Aroma is an essential element in making and drinking whiskey and Lenny seems to have a particular appreciation for this. “Yeah, the smells,” he says, as he takes in a deep, yogi-esque inhale through his nose, exhales, and continues, “Yeah, the smells of the barrel, the smells of crystal malt, the smells of fermentation. And the river – just walking by the river – it smells like the river.”

Where this all really comes together is in the taste — the sights, sounds, and smells – and this is where Lenny is most in charge. He asserts, “When I run the still, I make the determination on which cuts to take, I make the determination on what to put in the barrel, how long to let it sit in the barrel, when to pull it out, how to blend it, what to dilute it down to. These are all individual decisions that yield a product that I like, and yeah, I hope that everyone else likes it, too.” Lenny is the most meticulous judge of his own creations. Throughout the process of producing a barrel of Deerhammer whiskey, Lenny is constantly tasting and noting. He explains, “Yes, I taste it along the way. A lot of folks just go by aroma. You can put a nose in a glass, get a good sniff, but I’m sticking my finger in there getting a sample pretty consistently. For me, that’s the best way to make a product. Going through it. Tasting it. Seeing where it’s at.” And to this, Lenny says, “These are the things that keep me going.”
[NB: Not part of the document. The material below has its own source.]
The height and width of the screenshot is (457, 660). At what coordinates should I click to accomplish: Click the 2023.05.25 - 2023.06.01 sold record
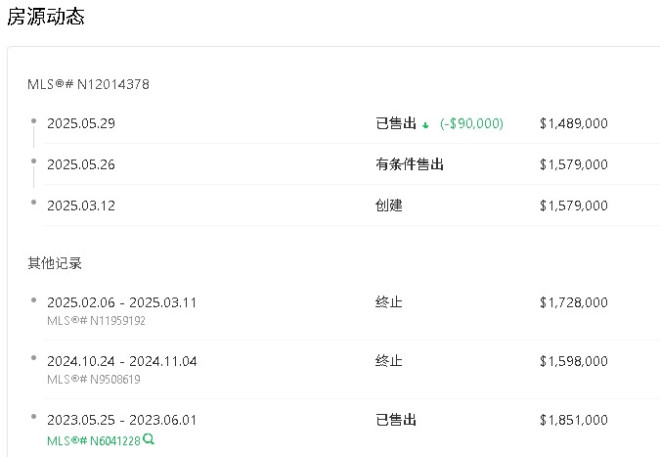click(122, 421)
What keeps Amy going is how they will pay for the next order of barrels. For the first year and a half of Deerhammer being open, Amy kept her job as a full-time nurse, though it wasn’t long before she had pared down to part-time before ultimately taking the leap and joining Lenny full-time at Deerhammer. At that point, the Ecksteins were all-in.


“My thing is learning to build a business,” says Amy. “I knew so little when we started and I still have lots to learn. I’m running the tasting room, the staff, the sales, the finances. I am hopefully pointing us in the right direction.” Together, Lenny and Amy must be doing something right. They are selling everything they make and Amy is running Deerhammer’s very busy on-site tasting room. On a small chalkboard above the bar, she keeps a short menu of seasonal cocktails featuring fresh, local ingredients. For interested visitors, she provides informative samplings of her husband’s art – Down Time Single Malt Whiskey. Lightly aged Whitewater Whiskey. The just-bottled Wheat Whiskey. And, Bullwheel Gin, a hybrid recipe of Dutch Genever and New West style gins.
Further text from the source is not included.